Set exercise ->
Reproduce the lines of the records verbatim, starting with the line containing "The width and" and continuing through the end of the records.

----

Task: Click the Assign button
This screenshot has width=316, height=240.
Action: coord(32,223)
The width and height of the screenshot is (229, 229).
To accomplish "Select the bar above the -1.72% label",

----

Task output ->
The width and height of the screenshot is (229, 229).
To accomplish "Select the bar above the -1.72% label",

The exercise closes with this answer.